On 13 July 1465, Pope Paul II appointed Capodilista senator at a ceremony in Rome. On 4 April 1470, in Padua, he drew up a will making his wife, Romea, daughter of Antonio Borromeo, the primary beneficiary of his landed wealth, concentrated in the Paduan district of Mandria. From September 1473 until October 1475, he was the podestà in Perugia. His tenure was marked by the theft of the Holy Ring, which almost led to war with Siena. In 1476, he served another term as Roman senator, in which capacity he confirmed the statutes of the cloth and wool merchants' guilds. He was succeeded at Rome by Pietro Chitani. He died not long after returning to Padua, in January or early February 1477. He was buried in the chapel of San Prosdocimo in the Basilica of Saint Anthony.

==Itinerario==
Capodilista's Itinerario is written as a guide for pilgrims. It contains practical advice, including the prayers one should say at each stop. It also includes itineraries for Mount Sinai and Saint Catherine's Monastery, which Capodilista did not visit himself. His account of the outward journey is detailed, perhaps to provide comfort to future pilgrims, for whom the long journey at sea was the most dangerous part. His account of the return journey is much shorter. He makes use of the Liber secretorum of Marino Sanuto the Elder and of the fantastic voyage of John Mandeville. He also appears to have exchanged notes with Roberto da Sanseverino, probably deriving his account of Sinai and Saint Catherine's from him. He dedicated the Itinerario to the nuns of San Bernardino in Padua.

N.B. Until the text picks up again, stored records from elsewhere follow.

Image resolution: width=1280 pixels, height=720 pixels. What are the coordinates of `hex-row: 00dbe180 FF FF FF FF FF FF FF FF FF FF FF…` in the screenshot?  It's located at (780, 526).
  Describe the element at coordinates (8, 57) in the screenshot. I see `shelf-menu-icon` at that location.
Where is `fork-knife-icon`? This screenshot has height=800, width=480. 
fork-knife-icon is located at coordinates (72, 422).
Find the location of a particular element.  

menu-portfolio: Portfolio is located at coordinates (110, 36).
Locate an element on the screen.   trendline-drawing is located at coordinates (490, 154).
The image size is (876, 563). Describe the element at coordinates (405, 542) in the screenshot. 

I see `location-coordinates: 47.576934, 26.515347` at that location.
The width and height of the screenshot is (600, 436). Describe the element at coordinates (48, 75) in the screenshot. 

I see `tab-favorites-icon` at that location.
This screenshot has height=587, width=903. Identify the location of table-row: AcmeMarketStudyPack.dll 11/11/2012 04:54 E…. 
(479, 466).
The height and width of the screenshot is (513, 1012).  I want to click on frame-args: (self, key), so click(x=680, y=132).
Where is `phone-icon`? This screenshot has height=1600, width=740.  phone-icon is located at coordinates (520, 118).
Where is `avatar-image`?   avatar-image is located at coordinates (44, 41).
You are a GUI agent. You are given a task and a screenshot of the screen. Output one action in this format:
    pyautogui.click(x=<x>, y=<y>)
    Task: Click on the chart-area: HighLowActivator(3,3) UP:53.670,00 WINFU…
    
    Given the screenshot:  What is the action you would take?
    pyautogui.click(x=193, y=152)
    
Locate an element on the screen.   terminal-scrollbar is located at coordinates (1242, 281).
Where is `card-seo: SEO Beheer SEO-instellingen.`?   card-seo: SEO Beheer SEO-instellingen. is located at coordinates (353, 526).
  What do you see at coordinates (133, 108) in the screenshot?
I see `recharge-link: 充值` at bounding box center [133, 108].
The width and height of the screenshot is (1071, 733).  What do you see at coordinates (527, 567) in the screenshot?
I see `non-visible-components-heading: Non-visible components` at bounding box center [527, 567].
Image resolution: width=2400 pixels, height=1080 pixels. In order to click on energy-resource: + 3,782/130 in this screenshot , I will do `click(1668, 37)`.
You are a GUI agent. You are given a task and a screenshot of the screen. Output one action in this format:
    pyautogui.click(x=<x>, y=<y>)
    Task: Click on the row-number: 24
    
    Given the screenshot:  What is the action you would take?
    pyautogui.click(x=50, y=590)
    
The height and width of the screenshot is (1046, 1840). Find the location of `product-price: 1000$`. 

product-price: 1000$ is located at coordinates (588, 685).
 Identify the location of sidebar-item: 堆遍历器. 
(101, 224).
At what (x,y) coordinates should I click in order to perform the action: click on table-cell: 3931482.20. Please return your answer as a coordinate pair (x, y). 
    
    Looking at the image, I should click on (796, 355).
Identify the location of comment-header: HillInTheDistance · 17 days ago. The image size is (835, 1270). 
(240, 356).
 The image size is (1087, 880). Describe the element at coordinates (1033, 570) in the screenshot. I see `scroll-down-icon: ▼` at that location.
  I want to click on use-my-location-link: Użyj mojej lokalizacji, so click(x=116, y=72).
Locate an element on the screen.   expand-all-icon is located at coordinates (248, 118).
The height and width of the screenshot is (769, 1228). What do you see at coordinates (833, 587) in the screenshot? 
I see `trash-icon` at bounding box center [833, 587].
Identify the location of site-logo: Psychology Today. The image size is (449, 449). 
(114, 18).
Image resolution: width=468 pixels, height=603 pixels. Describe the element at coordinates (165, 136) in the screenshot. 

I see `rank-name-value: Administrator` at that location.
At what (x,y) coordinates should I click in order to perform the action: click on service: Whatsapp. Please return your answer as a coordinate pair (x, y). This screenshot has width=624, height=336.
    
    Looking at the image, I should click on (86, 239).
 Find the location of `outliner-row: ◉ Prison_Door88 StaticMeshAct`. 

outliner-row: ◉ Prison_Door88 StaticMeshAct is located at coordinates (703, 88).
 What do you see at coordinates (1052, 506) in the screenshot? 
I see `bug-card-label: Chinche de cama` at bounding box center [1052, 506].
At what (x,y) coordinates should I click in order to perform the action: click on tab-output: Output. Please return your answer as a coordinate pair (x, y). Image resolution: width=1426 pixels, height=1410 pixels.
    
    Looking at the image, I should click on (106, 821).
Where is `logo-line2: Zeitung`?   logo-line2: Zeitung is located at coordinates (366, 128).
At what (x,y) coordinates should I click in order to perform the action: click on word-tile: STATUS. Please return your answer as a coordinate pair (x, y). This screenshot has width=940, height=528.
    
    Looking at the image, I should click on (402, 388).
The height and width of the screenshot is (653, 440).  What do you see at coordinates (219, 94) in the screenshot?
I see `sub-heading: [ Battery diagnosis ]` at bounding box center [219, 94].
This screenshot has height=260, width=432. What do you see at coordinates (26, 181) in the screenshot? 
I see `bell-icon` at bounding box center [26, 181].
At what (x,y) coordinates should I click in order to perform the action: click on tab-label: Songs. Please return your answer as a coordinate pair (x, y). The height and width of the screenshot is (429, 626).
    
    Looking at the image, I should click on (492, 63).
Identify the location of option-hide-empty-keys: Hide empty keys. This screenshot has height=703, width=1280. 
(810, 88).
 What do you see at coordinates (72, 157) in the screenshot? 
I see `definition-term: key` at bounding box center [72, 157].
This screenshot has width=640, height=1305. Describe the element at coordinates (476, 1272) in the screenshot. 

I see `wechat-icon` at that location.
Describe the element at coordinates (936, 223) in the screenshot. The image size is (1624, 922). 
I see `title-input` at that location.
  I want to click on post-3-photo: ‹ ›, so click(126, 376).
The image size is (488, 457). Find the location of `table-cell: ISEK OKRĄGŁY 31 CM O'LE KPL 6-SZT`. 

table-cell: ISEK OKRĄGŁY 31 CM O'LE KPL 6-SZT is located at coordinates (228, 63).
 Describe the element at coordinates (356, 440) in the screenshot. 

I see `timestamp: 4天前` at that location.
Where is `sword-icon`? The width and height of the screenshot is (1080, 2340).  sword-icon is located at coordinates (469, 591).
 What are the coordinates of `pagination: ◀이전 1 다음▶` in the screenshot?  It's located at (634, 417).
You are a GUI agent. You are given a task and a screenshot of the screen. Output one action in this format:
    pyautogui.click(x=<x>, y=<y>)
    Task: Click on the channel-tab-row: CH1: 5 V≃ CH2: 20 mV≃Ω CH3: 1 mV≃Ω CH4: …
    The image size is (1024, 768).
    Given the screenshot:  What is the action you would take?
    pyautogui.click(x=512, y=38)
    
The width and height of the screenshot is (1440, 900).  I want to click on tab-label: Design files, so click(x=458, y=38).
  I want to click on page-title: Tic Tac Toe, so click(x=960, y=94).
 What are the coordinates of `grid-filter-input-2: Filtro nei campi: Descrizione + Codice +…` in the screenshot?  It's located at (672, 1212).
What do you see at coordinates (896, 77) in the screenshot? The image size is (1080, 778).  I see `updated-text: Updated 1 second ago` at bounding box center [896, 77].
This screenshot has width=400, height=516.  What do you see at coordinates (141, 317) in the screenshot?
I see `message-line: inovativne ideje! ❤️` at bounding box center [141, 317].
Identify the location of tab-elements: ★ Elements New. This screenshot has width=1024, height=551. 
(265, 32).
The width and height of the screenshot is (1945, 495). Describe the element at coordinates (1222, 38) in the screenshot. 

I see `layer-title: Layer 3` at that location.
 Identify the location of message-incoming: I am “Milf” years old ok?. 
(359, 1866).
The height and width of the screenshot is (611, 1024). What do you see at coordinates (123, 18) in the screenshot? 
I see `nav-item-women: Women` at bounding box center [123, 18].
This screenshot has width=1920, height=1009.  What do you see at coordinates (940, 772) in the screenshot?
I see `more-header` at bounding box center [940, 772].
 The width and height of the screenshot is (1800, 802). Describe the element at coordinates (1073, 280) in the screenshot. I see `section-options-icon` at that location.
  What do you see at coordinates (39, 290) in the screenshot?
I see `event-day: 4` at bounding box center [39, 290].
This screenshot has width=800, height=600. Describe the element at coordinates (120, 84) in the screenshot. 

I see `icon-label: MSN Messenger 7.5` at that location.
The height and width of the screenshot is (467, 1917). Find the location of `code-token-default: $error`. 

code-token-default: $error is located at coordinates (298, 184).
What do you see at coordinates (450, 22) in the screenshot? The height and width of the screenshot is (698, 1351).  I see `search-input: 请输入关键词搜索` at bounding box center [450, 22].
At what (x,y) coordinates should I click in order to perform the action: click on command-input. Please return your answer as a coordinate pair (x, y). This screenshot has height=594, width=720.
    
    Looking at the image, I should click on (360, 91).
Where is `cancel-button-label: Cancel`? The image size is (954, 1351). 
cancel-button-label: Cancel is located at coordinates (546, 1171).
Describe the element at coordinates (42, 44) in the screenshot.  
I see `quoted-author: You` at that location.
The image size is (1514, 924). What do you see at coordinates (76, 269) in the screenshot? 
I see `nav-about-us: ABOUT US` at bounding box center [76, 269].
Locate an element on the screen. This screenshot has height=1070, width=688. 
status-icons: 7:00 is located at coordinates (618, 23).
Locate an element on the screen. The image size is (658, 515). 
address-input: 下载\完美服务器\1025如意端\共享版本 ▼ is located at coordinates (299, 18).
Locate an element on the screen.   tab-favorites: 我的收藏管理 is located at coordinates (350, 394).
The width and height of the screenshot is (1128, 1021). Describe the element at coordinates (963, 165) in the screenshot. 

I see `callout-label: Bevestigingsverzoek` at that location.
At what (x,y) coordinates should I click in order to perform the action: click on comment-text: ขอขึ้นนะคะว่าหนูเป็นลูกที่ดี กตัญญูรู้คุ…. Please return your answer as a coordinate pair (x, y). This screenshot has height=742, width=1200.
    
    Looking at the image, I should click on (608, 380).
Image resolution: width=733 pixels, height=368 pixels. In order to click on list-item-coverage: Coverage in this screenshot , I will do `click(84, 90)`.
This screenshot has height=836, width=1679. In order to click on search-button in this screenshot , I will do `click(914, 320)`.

Capodilista's Itinerario survives in four manuscripts. It was printed at Perugia during his time as podestà there. He was initially reluctant to publish it, but Paolo Boncambio persuaded him. Boncambio edited the text for publication, adding a Latin poem to the Virgin Mary by Gregory Tifernas and a prayer to Jesus in Italian verse. The name of the printer is not known. It may have been Johann Vydenast and company; Pietro da Colonia and Giovanni da Bamberga; Enrico Klayn; or Giovanni da Augusta. It was one of the earliest printings, if not the earliest, in Perugia, probably before 15 June 1475.

The Viaggio a Santo Sepolcro of Santo Brasca is based largely on Capodilista's Itinerario. More successful than its model, it was printed at Milan in 1481, 1497 and 1519.